*Activity*
Each record below gets repeated exactly, and pictures stay out of the copy.

*Material supplied*
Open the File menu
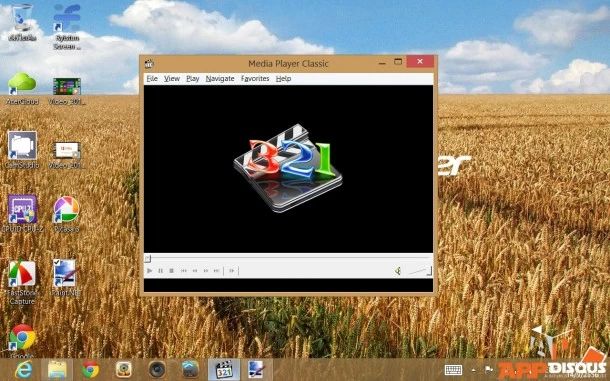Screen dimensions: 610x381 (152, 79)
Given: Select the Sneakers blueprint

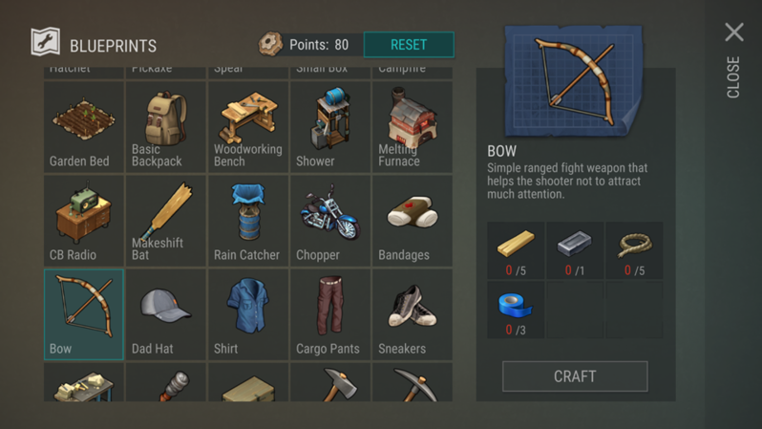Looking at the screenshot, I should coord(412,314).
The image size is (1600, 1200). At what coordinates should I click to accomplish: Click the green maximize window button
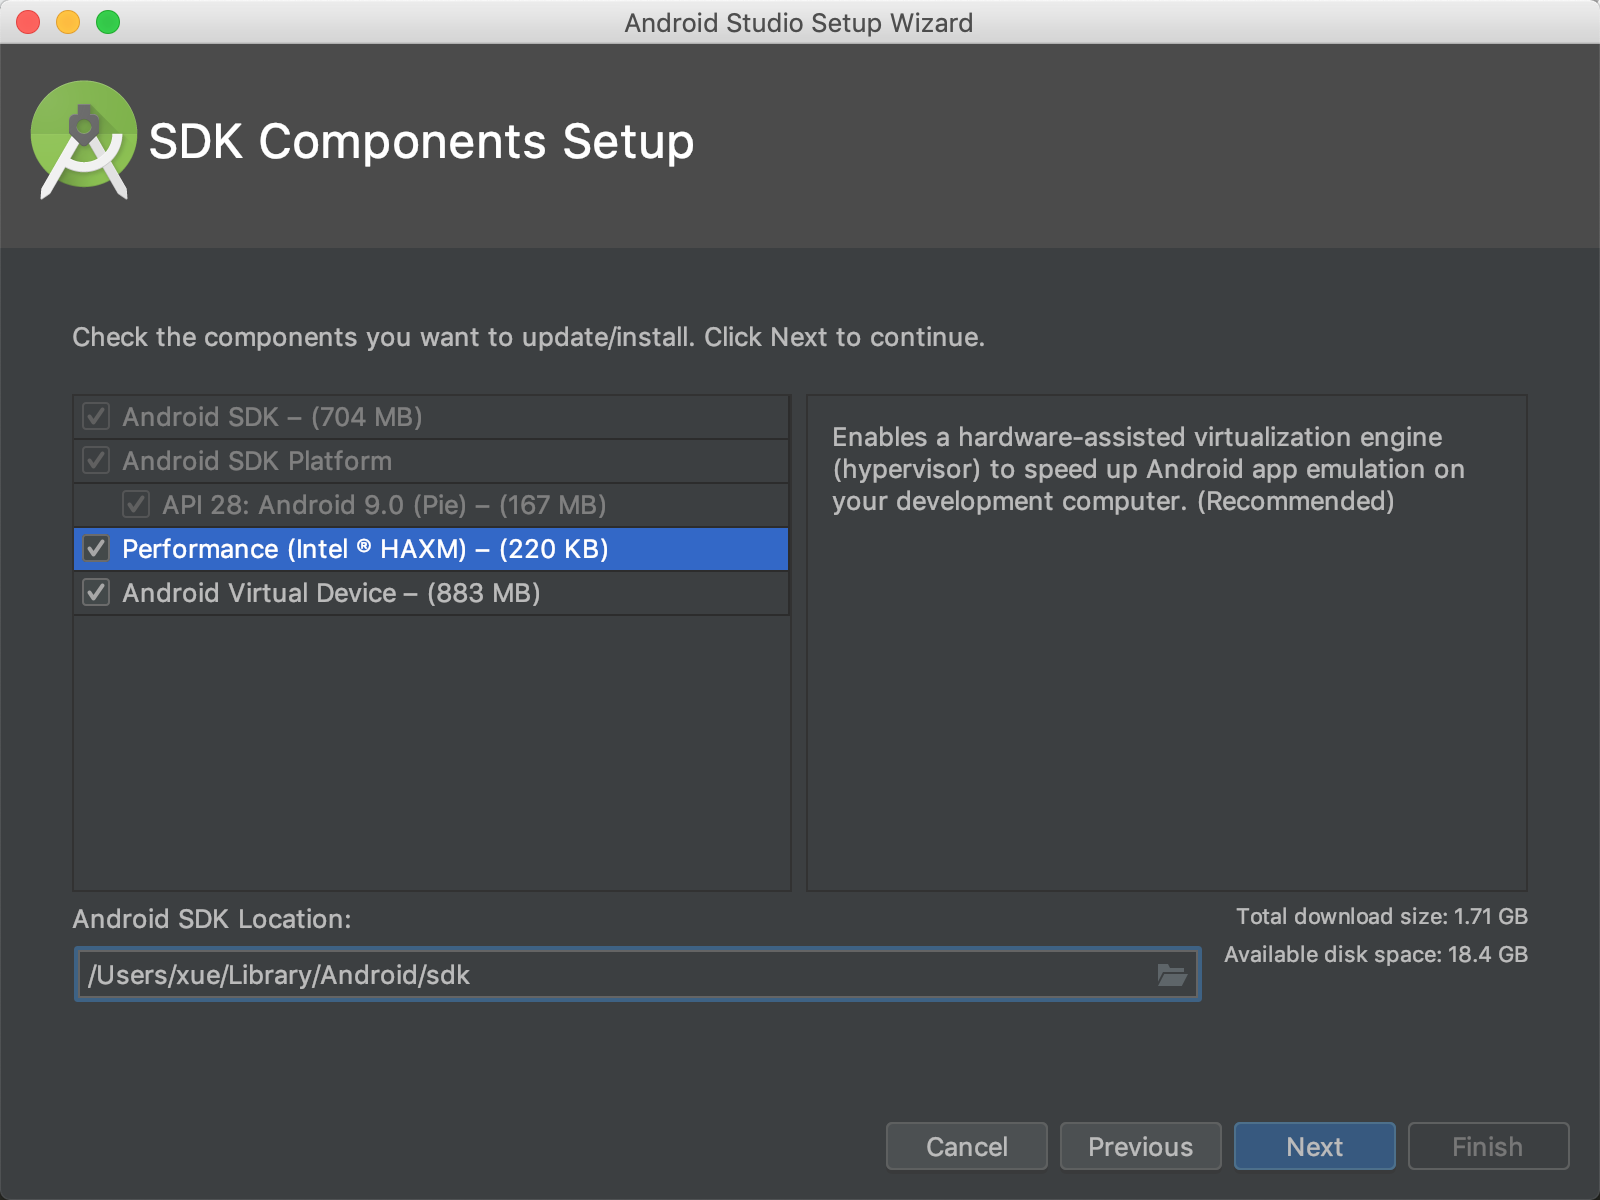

*Output for this exercise*
Open the File menu
Screen dimensions: 610x381 (152, 79)
Given: Select the Sneakers blueprint

Looking at the screenshot, I should coord(412,314).
The image size is (1600, 1200). At what coordinates should I click to accomplish: Click the green maximize window button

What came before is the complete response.